Pour les mêmes raisons, l’Ods avait introduit une requête en août dernier, auprès du tribunal de première instance du Mfoundi, pour solliciter la suspension des activités « illicites » de la société Congelcam Sa. Seulement, après plus de quatre audiences de confrontations, le juge s’est déclaré incompétent à connaître de cette affaire. Pour le coordonnateur général de l’Ods qui s’est adressé à la presse le 1er décembre, « il y a une violation des dispositions de la loi n°2018/020 du 11 décembre 2018, portant loi-cadre sur la sécurité sanitaire des aliments », a déclaré Lilian Koulou Engoulou. L’Ods estime que, les entreprises sus évoquées ne disposent pas de certificat de conformité comme le prévoit « la réglementation nationale en vigueur et les normes internationales en la matière. Notamment, les normes Codex relatives à la sécurité des aliments auxquelles le Cameroun a souscrit », a rappelé le coordonnateur général.

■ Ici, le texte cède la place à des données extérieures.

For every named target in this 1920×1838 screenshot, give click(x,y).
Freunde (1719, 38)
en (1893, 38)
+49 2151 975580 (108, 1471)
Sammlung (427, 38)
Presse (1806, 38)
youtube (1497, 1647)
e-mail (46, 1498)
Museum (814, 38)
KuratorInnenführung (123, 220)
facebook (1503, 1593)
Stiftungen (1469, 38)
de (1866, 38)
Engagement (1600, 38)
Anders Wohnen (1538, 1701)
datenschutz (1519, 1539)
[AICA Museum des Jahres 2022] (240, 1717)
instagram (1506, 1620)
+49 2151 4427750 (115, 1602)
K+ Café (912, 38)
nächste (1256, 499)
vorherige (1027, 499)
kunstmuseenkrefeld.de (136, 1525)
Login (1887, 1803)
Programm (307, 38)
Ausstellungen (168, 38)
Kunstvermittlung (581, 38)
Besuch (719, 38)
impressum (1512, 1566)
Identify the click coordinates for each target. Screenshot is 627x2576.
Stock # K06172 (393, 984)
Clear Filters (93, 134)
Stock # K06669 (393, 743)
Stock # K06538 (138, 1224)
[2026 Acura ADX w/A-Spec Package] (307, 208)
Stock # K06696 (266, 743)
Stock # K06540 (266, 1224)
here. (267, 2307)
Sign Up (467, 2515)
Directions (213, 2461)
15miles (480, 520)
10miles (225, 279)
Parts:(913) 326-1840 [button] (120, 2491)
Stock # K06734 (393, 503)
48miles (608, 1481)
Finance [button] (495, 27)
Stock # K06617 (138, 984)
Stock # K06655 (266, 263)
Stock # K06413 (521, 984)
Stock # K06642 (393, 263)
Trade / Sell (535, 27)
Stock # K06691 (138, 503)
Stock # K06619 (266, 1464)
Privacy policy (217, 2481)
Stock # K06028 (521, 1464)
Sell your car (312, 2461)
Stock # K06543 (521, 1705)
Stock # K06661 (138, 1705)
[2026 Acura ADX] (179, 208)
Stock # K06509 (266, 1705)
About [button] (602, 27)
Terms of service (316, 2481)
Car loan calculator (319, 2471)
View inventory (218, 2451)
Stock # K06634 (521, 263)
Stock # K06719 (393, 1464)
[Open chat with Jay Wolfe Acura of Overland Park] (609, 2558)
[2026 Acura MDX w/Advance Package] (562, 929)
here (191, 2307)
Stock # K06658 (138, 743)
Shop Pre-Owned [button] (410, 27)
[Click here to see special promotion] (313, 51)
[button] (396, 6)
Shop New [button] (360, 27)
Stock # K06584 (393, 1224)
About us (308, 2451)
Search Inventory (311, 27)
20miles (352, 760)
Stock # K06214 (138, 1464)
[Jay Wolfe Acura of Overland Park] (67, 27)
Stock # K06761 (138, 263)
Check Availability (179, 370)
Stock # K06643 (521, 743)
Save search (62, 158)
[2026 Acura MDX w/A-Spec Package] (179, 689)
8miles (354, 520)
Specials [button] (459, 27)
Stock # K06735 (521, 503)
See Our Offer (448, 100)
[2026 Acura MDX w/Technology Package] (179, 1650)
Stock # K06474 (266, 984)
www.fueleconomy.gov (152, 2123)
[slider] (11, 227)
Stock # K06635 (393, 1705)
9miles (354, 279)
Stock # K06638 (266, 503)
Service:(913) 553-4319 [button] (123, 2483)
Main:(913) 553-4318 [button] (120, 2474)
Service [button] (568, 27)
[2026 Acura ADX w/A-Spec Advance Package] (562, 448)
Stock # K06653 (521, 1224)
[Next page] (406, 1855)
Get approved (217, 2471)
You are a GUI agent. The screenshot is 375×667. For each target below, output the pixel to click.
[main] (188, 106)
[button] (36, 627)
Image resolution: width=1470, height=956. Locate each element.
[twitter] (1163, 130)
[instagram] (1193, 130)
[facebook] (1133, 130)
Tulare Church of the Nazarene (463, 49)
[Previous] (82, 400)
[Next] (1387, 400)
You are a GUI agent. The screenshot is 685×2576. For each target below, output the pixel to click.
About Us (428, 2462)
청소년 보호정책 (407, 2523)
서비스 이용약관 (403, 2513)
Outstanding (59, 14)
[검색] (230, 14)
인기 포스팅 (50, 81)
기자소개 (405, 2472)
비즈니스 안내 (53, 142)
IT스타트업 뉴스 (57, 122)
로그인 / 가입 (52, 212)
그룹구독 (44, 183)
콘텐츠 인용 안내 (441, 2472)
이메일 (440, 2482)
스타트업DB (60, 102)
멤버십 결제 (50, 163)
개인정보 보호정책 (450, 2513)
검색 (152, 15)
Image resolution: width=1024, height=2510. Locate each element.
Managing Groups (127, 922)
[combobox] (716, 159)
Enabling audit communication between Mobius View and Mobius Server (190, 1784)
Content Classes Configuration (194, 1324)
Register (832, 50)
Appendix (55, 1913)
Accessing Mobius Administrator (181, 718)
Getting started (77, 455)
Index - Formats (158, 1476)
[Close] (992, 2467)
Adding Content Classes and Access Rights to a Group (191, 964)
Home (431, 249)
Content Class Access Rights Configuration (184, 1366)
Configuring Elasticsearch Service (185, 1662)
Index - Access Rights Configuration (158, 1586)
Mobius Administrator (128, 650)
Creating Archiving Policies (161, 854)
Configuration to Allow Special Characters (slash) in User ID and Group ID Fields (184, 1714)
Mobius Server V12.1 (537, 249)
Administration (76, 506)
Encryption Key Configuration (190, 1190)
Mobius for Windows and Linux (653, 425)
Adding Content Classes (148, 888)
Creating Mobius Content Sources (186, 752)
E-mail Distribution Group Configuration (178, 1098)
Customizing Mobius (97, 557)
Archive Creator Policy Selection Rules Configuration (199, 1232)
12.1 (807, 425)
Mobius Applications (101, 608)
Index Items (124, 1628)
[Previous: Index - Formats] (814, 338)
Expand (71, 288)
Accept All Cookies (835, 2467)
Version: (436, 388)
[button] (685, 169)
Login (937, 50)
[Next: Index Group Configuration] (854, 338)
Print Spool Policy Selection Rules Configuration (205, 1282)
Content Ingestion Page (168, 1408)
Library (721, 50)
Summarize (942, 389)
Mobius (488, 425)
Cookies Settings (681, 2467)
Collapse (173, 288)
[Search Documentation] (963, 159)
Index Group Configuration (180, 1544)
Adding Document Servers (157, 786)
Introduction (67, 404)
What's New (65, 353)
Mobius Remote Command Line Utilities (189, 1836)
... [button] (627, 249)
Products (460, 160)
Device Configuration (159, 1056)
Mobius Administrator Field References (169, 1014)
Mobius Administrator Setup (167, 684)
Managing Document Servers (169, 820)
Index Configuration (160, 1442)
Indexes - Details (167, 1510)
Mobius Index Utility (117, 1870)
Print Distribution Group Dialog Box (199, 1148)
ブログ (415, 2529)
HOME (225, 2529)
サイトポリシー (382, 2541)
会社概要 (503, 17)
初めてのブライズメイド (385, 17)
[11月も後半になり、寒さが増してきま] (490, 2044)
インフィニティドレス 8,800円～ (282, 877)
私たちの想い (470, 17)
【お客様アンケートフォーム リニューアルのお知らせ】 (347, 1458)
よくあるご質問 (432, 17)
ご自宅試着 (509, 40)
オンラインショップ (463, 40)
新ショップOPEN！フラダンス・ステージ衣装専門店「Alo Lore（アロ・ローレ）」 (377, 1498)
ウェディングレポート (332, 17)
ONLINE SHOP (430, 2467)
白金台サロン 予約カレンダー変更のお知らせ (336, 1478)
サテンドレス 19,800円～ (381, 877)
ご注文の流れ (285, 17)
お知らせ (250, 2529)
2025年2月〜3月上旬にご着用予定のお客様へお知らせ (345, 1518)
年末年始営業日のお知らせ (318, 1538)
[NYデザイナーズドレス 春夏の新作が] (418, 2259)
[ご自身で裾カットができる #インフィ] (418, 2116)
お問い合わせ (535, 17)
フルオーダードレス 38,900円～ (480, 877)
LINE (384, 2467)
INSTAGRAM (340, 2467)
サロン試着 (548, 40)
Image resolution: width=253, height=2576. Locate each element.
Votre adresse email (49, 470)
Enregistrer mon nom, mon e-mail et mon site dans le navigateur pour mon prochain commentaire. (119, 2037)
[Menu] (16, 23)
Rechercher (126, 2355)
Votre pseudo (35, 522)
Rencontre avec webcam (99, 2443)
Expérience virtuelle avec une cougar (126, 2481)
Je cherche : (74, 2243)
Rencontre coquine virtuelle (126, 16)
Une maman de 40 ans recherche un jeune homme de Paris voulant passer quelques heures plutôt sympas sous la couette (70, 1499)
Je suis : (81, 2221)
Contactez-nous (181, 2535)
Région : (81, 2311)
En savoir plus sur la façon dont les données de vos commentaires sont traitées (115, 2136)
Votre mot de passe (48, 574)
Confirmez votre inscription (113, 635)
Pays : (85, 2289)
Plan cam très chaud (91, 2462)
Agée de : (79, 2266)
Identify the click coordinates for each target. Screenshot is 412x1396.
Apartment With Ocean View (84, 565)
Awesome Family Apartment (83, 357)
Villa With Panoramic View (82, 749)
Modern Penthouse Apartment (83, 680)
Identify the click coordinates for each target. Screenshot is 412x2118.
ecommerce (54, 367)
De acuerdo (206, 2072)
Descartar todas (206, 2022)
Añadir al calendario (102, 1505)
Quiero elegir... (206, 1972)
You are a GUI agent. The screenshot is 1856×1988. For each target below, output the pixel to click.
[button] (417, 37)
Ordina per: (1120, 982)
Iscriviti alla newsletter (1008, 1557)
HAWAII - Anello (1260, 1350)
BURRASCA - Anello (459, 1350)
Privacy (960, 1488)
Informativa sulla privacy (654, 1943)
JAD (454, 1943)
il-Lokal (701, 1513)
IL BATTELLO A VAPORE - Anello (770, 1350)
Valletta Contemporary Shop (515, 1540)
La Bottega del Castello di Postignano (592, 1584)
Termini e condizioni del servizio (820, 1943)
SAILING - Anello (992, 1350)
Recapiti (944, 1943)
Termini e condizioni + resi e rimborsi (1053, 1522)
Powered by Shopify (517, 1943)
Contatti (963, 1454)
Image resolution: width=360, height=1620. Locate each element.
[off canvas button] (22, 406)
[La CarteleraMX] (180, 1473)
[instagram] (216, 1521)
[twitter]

Avec un nouvel avocat, l’Ods espère pouvoir atteindre sa mission régalienne qu’est la protection du consommateur. « La question de sanctions auxquelles s’exposent les contrevenants revient à la justice. Voilà pourquoi nous saisissons le président du tribunal de grande instance qui me semble compétent pour cette affaire. Nous allons mener le dossier aux fins d’obtenir le résultat normal », a martelé Me Yannick Nkengue, chargé de cours à l’Université de Bertoua. Toutefois, il y a lieu de signaler que, selon l’Organisation mondiale de la santé (Oms), la consommation des produits alimentaire comme le poisson avarié, expose le consommateur à diverses maladies, les crises cardiaques notamment.